MANOS, THE HANDS OF FATE SPECIAL EDITION” (Shout! Factory): A self-explanatory two-DVD boxed set ($24.97 retail) in which the award-winning “MST3K” crew demolishes the low-budget 1966 shocker considered (and revered) by some as the worst film ever made. It’s got plenty of competition on that score!

“NURSE JACKIE”: SEASON TWO (LionsGate Home Entertainment): Edie Falco’s back, dispensing medical wisdom and (more frequently) wisecracks as the title character in all 12 episodes from the 2010 season of the critically acclaimed Showtime comedy series, which earned two Emmy nominations including one for Falco as Outstanding Lead Actress in a Comedy Series. The DVD boxed set retails for $39.98, the Blu-ray boxed set for $39.99.

PRIEST OF LOVE (Kino Lorber): Ian McKellen portrays DH Lawrence in this florid 1981 drama based on Henry T. Moore’s biography and Lawrence’s own writings, which dramatizes the controversial writer and artist’s tumultuous

and their life as his novel The Rainbow is banned, then culminating in the publication of Lady Chatterley’s Lover and his death from tuberculosis in 1930. This sincere, good-looking film never comes together. Also on hand: Ava Gardner, John Gielgud, Penelope Keith, Mike Gwilym and Julian Fellowes, future Oscar-winning screenwriter of Gosford Park. Rated R.

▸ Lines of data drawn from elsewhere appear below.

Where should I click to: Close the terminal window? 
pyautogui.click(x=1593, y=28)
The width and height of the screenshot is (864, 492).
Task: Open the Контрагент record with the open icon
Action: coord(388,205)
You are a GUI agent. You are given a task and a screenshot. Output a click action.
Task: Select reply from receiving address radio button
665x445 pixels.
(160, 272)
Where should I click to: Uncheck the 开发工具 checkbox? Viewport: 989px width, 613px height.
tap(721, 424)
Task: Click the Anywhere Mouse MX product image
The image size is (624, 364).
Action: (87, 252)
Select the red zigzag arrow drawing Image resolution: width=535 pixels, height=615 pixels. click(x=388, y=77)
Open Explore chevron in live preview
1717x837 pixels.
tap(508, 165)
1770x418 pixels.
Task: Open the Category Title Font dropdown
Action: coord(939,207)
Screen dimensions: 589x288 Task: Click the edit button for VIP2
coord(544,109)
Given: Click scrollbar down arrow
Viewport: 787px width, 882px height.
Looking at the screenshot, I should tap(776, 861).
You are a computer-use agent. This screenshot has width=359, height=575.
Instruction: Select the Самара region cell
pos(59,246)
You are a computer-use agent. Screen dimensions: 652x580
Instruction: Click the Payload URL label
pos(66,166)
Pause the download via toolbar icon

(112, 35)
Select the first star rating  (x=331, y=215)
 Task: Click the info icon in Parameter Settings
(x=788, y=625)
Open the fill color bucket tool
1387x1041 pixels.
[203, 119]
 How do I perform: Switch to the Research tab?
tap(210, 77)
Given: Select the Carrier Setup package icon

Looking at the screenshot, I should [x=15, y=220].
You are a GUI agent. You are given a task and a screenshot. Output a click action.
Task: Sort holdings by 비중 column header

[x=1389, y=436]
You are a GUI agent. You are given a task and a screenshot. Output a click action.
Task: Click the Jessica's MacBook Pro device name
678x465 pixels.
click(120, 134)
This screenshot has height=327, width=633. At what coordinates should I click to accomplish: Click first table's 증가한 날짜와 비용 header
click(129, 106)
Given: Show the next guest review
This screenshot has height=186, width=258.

SET UP (LionsGate Home Entertainment):

Ryan Philippe goes on the run after he doublecrosses vengeful Curtis “50 Cent” Jackson during a diamond heist in this overly familiar shoot-’em-up that quickly flattens, despite a few nods to Tarantino. Jackson is also credited as a producer (one of many), while Bruce Willis coasts through as a mob boss. When a movie with Bruce Willis can’t get a theatrical release, you know you’re in trouble. Rated R.

TRANSGRESSION (One 7 Movies/CAV Distributing): College student Pierfrancesco Campanella (who also scripted!) goes crazy after taking drugs in this bizarre, twisted 1988 exploitation item that combines gratuitous violence and sexuality with a few Felliniesque nods and some unintentional chuckles.

Originally titled La Trasgressione, this is for undiscriminating grindhouse devotees only. In Italian with English subtitles.

“TREASURES 5: THE WEST, 1898-1938” (Image Entertainment): The history of cinema gets a little bigger with this selection of Westernthemed silent and sound short films, feature films, travelogues, newsreels and promotional films that have been restored and are presented by the National Film Preservation Foundation in this three-DVD boxed set ($59.98 retail).